La escena parece sacada de un cuento navideño. Alineados en distintas alturas, ataviados en negro y blanco con una beca de color amarillo las luces juegan de tal forma que se asemeja a un árbol de Navidad, mientras los padres entusiasmados buscan a sus retoños y hacen fotos. No falta algún que otro mareo. El Teatro Real tenía un lleno casi completo en una noche lluviosa, que se continuó después con grupos de los escolares que seguían entonando las canciones ya a la espera de los autobuses de vuelta a casa.

El repertorio ha supuesto un recorrido por la biografía de una mujer que llegó a la vida del rey Balduino para convertirse en reina consorte de los belgas durante casi 33 años. Cuatro niñas recitan en el escenario El puente de los suspiros, un vals que Fabiola de Bélgica registró en la SGAE bajo el seudónimo de Cleopatra, y lo hacen en castellano, francés, neerlandés y alemán, las tres lenguas oficiales de Bélgica y la suya propia. Es la primera vez que esta composición se muestra en público. La que aún era Fabiola de Mora y Aragón había mostrado sus intereses creativos con la publicación de un álbum de doce cuentos.

Después, los niños siguieron con desde villancicos tradicionales como Noche de paz y Adeste fieles, a piezas que están relacionadas con los vínculos sentimentales o biográficos de la reina. El ambiente urbano que describe Agua, azucarillos y aguardiente de Federico Chueca y que se liga a los primeros años de la monarca en la calle Zurbano de Madrid a Aurtxoa Seaskan nana vasca de Gabriel Olaizola que ilustra las estancias con su familia en Zarauz o Va, pensiero de Nabucco de Verdi como representación de la unión de un país.

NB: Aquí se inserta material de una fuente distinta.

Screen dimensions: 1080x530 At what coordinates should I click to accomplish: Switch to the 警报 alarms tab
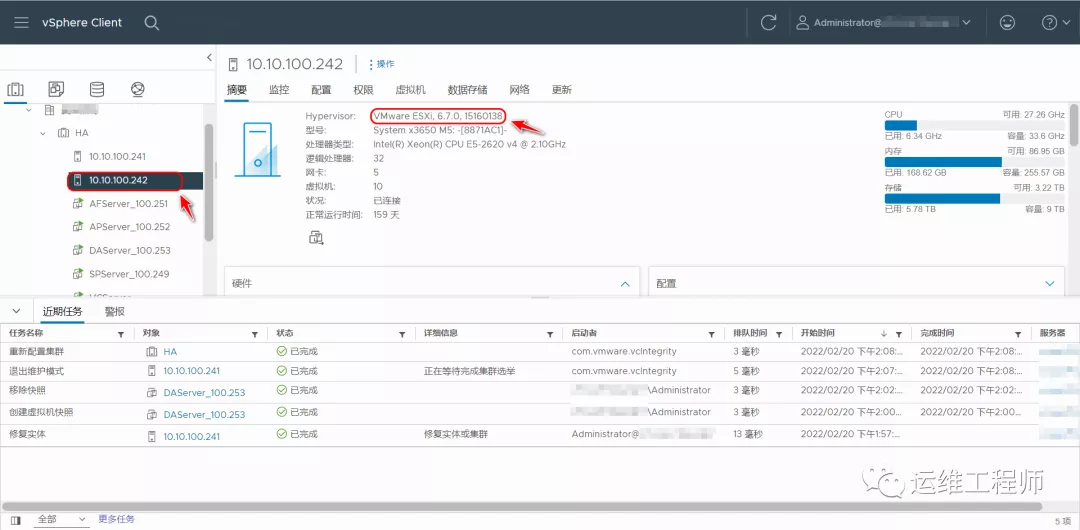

El inmenso coro cantó además Nacida para reina, una pieza compuesta para el evento, con música de Luis Machado y letra del periodista que es biógrafo de la reina, Fermín Urbiola.

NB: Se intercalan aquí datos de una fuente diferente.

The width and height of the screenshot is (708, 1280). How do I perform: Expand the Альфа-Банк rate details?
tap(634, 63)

El gran concierto se fraguó por la indicativa de él precisamente y de la Fundación Sirimiri que ha creado, explica, para fomentar los valores espirituales y humanos a través de la cultura. Este es el primer proyecto que busca "actualizar el conocimiento" de una persona que ha pasado rápidamente a la trastienda de la historia. "Responsabilidad, decencia, prudencia, solidaridad...". A Urbiola se le quedan cortas las palabras para describir a la homenajeada que llegó al trono belga "porque Balduino la convenció de pico y pala; ella vio el marrón que se le venía", a pesar de que se refiera a alguna imperfección. Y piensa que si se ha olvidado de esta manera es porque “jamás ha dado ni medio escándalo”.

Y aun así, existen manchas en ese expediente impecable, que lastran más la maltrecha reputación de la monarquía belga en los últimos tiempos. En enero de este año, Fabiola de Bélgica se vio envuelta en una polémica a cuenta de la fundación Fons Pereos que había creado con el fin de atender a sus herederos y con fines católicos y por la que podía evadir el impuesto de sucesiones.

La formación del coro se ha hecho con la unión de alumnos de 14 colegios "desde La Moraleja a Vallecas, públicos y privados", matiza Urbiola. Los ensayos se han prolongado cuatro meses, repartidos entre grupos más pequeños y aquellos generales realizados en los gimnasios del colegio de Mirasierra.

 Estas 500 voces cantan por un fin benéfico. El objetivo es que con los beneficios del concierto se sufraguen 500 becas de comedor y donaciones a banco de alimentos, que organizarán Cáritas Española y la Federación Española de Banco de Alimentos. Ha habido una fila cero para la realización de donativos.

Además la revista ¡Hola! participa con un reportaje en exclusiva al que se han unido Adolfo Suárez Illana y su esposa, Luis Alfonso de Borbón y su mujer Margarita Vargas, Marina Danko, Anne Igatirburu, Carmen Martínez Bordiú, el ganadero Samuel Flores, y Finito de Córdoba, entre otros, con ocasión del concierto. El dinero se destinará a la ONG Por la sonrisa de un niño para la escolarización de 500 niños en Camboya.